Model swaps preserve the instructions and scramble the ranking
Under identical synthesis instructions on the cost-management task, the 14B producers matched or beat the 32–35B ones (qwen3-14b 7.97, qwen2.5-14b 7.80, pi-qwen-32b 7.76, qwen3.6-35b 7.31). The swap cells are small—treat the numbers as direction, not magnitude—but the direction is the rebuttal: nothing in the prompt stack guaranteed its value would carry across the producer pool, and it didn’t.
And one exhibit the pipeline produced this week without being asked. While assembling the citations for this post, my five-persona curation panel rejected “Fantastically Ordered Prompts”—one of the foundational papers of the field, which the order-sensitivity review’s own citation graph had ranked as its #2 gap candidate, cited by eleven papers in that corpus—scoring it 2.80, with the Academic Rigorist persona objecting that the annotation context was truncated. Its sibling, “Calibrate Before Use,” had sailed through the same gate at 4.0 minutes earlier. The quality gate evaluating the literature on prompt sensitivity exhibited prompt sensitivity. The defense rests; unfortunately, the defense is also the defendant.
What Survives the Rebuttals
Here is where I am obligated to answer my own thesis, because “scaffolding beats model selection” sounds like exactly the position these rebuttals demolish. I think the rebuttals win against prompt engineering as commonly practiced—and lose against a narrower claim that is worth stating precisely.
Look at what the brittleness literature actually built. The answer to example-order chaos was not a better prompt; it was contextual calibration—estimate the model’s bias with a content-free input and subtract it (arXiv:2102.09690), a line that runs through Batch Calibration (arXiv:2309.17249), an inference-time correction requiring no prompt text at all. The answer to format brittleness was measurement: FormatSpread, POSIX, sensitivity indices—report distributions over plausible formats, not a number from one. The answer to optimizer overfitting was regularization and principled evaluation-set selection. None of the durable assets are prompts. They are instruments and enforcement mechanisms wrapped around prompts.

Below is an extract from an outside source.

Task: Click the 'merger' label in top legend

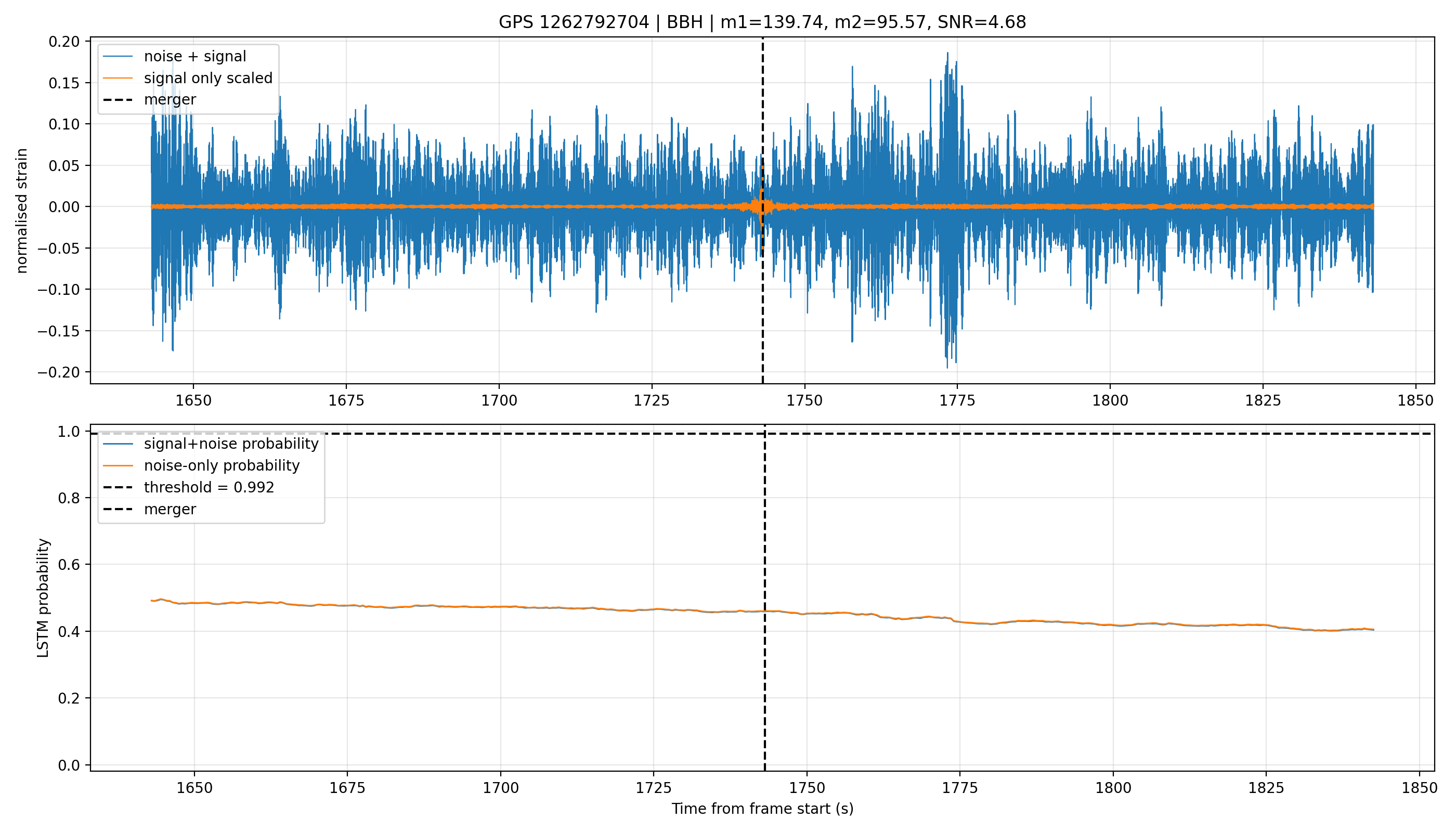Action: click(x=170, y=100)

That is the version of the harness thesis that survives: the harness is not the prompt library, it is the machinery that treats every prompt as a depreciating asset—the evaluation loops, the convergence detectors and ban lists that refuse to bank an unreplicated gain, the regression suite that re-prices the prompt stack every time a model in the pool changes. The Prompting Inversion paper’s own conclusion points here: prompting strategies must co-evolve with model capability. Static prompt artifacts cannot co-evolve. Measurement infrastructure is the thing that notices when they must.
The honest revision of the thesis: scaffolding beats model selection only while the scaffolding measures itself. Prompt text is the most perishable layer of the stack—closer to a cache entry than to source code—and a harness that cannot detect its own prompts going stale is just a Rube Goldberg machine with version control.
Open Questions
- What is a prompt’s depreciation schedule? The Inversion paper gives one data point (one technique, one model family, one generation gap). A harness with logged runs across model swaps could estimate the half-life of a prompt-stack’s measured gains empirically.
- Is there a regression test for the Guardrail-to-Handcuff transition—a canary task where constraint-induced hyper-literalism shows up before it degrades production output?
- How much of the harness’s measured value survives if every hand-written synthesis instruction is replaced with the model default? I have never run that ablation at full scale. The rebuttals say I should.
- If the durable layer is measurement, the sensitivity indices themselves are prompts-in-disguise (rubrics, judge templates). JudgeSense says the instruments are unstable too. What calibrates the calibrators?